◆ **Aim**
Rewrite the rows below from the line containing "This screenshot has" through the end, substituting "play" for "pause" and changing nothing else. Leave the pictures out of your answer.
================================
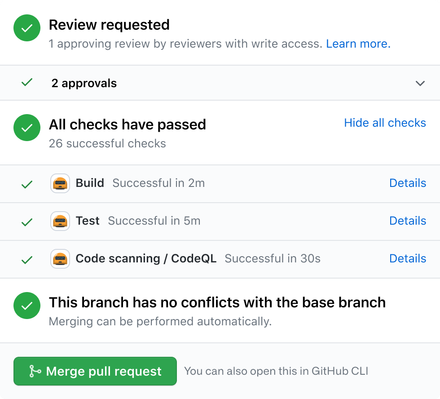Screen dimensions: 440x399
Task: Open the Learn more link
Action: pyautogui.click(x=358, y=44)

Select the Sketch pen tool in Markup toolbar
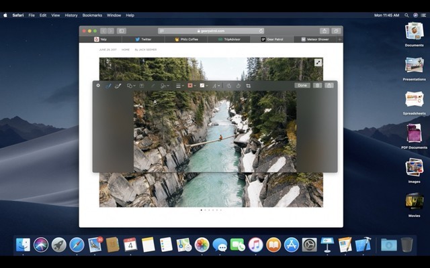tap(108, 86)
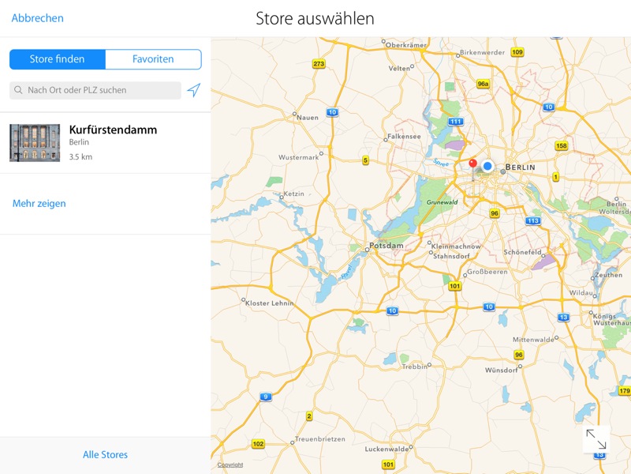The width and height of the screenshot is (631, 474).
Task: Expand results with Mehr zeigen
Action: coord(39,204)
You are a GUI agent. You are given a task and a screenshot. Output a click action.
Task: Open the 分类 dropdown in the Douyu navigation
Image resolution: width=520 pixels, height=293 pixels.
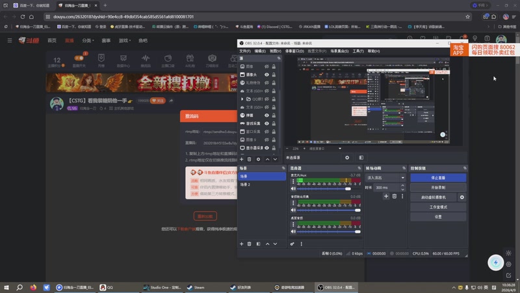click(x=86, y=40)
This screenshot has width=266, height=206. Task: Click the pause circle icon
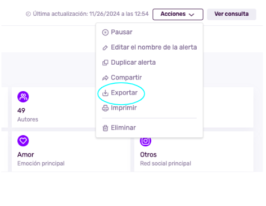[x=105, y=33]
================================
◆ **Answer to the problem**
This screenshot has width=266, height=206. Task: Click the play circle icon
[x=105, y=33]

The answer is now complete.